This post has 2 parts:

Part 1 is a tech-support question.

One of my IM friends sent me a suspicious message today, along with a zip file. I downloaded it, and 2 seconds after starting, I realized that it was a virus. I didn't open it, but instead shredded the file using a file shredder that overwrote it 7 times with random data. My question is, can a zip file open completely by itself, without the user clicking on it? Because if it can, then the virus is already on my computer. If it is, how do I get rid of it?

Here are all the facts:

The message sent was:
The file's name was g8997.zip. It was 172 KB in size.
After the file finished downloading, I saw a command prompt pop up for about 0.3 seconds. I didn't get the chance to see what was on it.
I never opened the file, and instead shredded it. I am now currently shredding my free space, so that no files can be recovered.

The person sent it again, this time named g9002.zip. Same size.

Part 2 is a general discussion question.

What is your opinion in IM worms? How often do they happen to you, and what do you do to prevent them? How annoying are they, really?

First off I block your friend or send him a message of what is going on and stuff, because most likely your friend is completely infect, and in away a zip file can be opened automatically if the virus is programed to do that, however, in order to do that you need to download the file first. Of course you should have realized that something was up the moment your friend sent the file because really your friend would have just sent you an image, and not a zip file. Of course my googling came up zilch about that particular zip file, and I wouldn't doubt you got tagged by the Storm worm, but I haven't heard much about Storm Worm going after IM clients, but knowing your "friend" they might have got hit by Storm. So I would get in contact wit ha security team and let them know about these files, and when ask you might have to send it to them so they can analyze it and see what you have.

As for your second question IM worms are rare these days, though they still exist everyone goes after emails just because it is easy and more efficient to spread.

I did realize that something was up... 2 seconds after I started downloading the file. There was no way to cancel it. I never touched the file after it finished downloading, and I shredded it, along with all my free space, immediately. I also did an antivirus scan and it came up with nothing.

Also, I just did a Google search about the message that they sent and it seems to have affected quite a few people. What I'm talking about is, if I never clicked on the zip file at all, would it open completely by itself?

Another search result turned up the worm Backdoor.Win32.IRCBot.ayc/Image-005.JPEG_escudrinado-MSN.com. I think the virus was the one shown there. No, it wasn't. The file that I received wasn't a JPEG file at all.

There's nothing in my root directory (C:) either. This is a common behaviour of most viruses.

This post has been edited by tricky77puzzle: Mar 25 2008, 01:28 AM

Command prompt, eh? I would assume that was the virus setting itself up; but i can't say for sure. However, have you been logged in to your IM client? If so, have you randomly seen "yourself" send files to other users on your list(s)? Or has anyone asked you, "What's this you're sending me?"? I've had a couple of friends that got infected by those "I think this is you in this picture" messages, which i was IMed once by it. Mostly people that go on social websites like MySpace are likely to get infected by these kind of IMs, i would assume.


Is your anti-virus software up-to-date? Or perhaps i should say, is the name of that worm you found in their database?

---

If you dual-boot with another OS, perhaps you should switch over to it for the time being until you can figure out if you're clean.

---

[1]They're pointless.
[2]Only got IMed by one, once.
[3]Use "common" sense, and convert to Linux.
[4]I can't really answer this one.

It sounds strange that autmatically upon receiving a file, it would start itself... What IM client was it? MSN?
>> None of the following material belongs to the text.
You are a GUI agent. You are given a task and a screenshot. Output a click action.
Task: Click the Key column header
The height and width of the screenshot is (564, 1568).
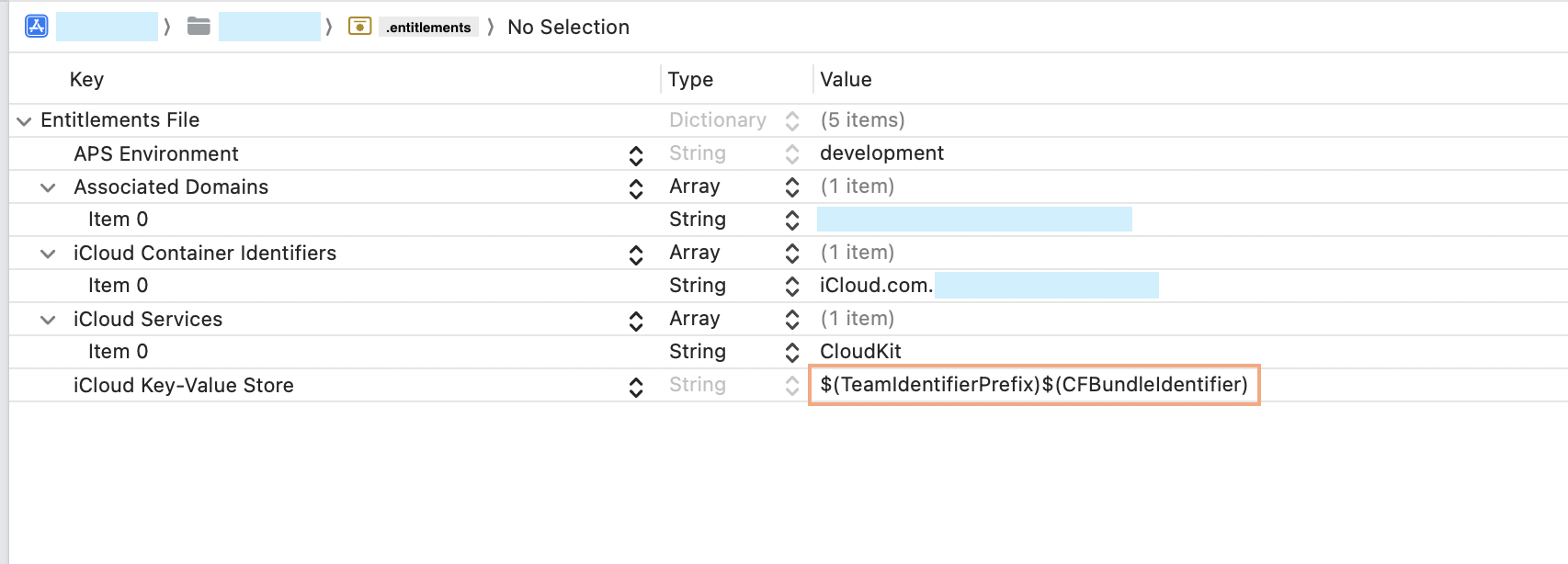point(86,80)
No file can start itself on its own... Something or someone has to start it the first time... MSN doesn't do that by itself... Unless you clicked on open, or something... Do you have a option for AV to check infoming files? If you have, then maybe command prompt was AV software starting and scanning that file...
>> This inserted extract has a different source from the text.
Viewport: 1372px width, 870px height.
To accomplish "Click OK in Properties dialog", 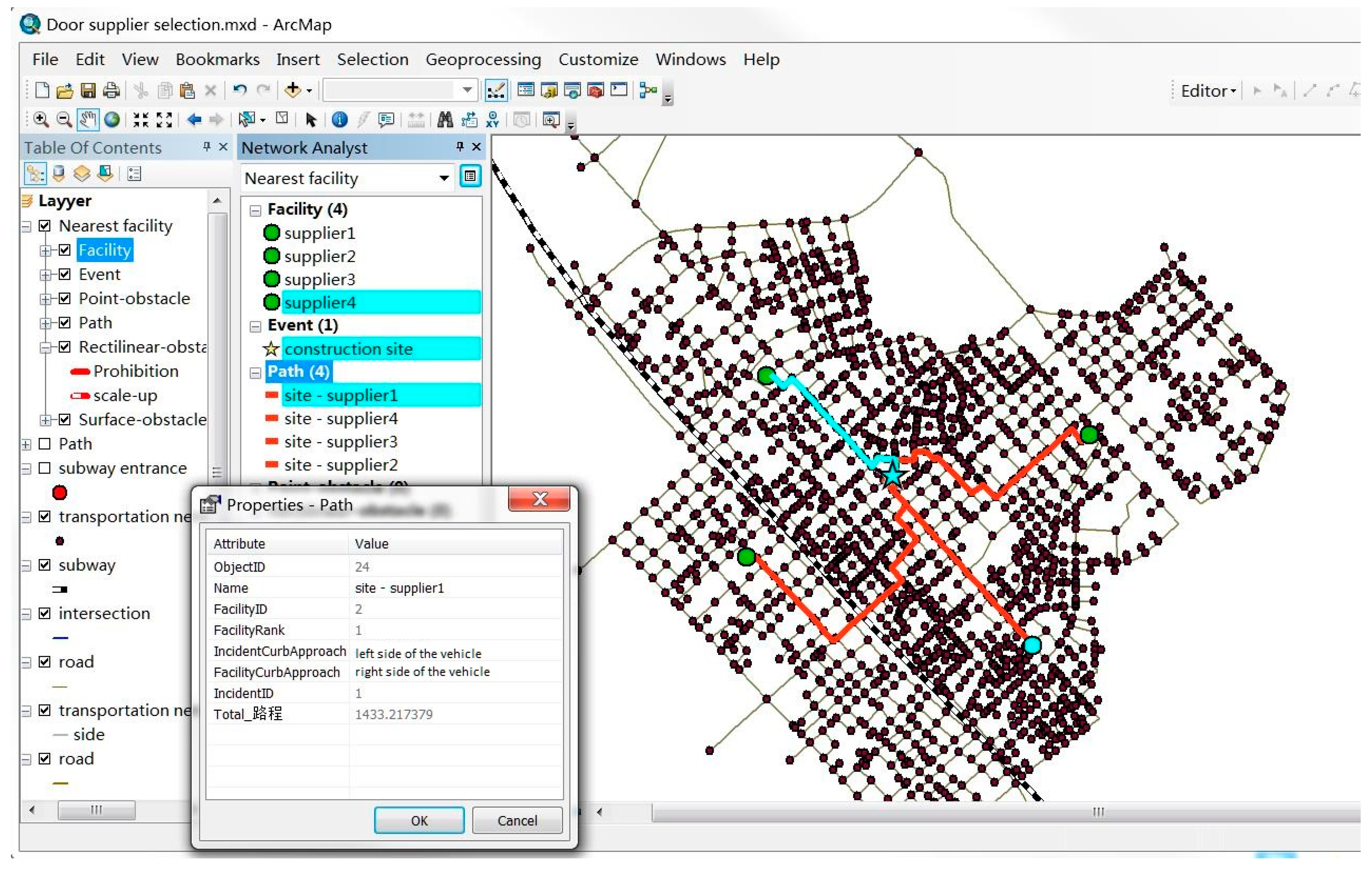I will coord(419,820).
And to answer your questions:
[1] Rather annoying, and as rvalkass said, pointless, they do nothing but annoy you
[2] They happen now and again... But I'm safe
[3] First of all, I don't download them... Second, I'm on Linux
[4] Extremely annoying, for my taste

Someone I IM alot got that virus and so his IM ended up trying to send it to me. The fact he was showing a picture was convincing, as he is a pixel artist. However, the message I got included some information that he wouldn't know (Forget exatly what it was) so I'm like, uhh, no thank you. Then there was the fact it was named Image-005.jpeg, and someone who has as many pictures as him names nothing "Image" XD

Don't confuse the penguins. His isn't as round, more curvaceous, and doesn't have a Christian Cross on it.

I do not usually use instant messengers because they re very unsafe, and i prefer to use a phone with camera or not.

Thanks for sharing your situation, i will keep not using instant messengers, which by the way, whe i rarely use, i prefer to use the google talk messenger instead of the msn/live messenger.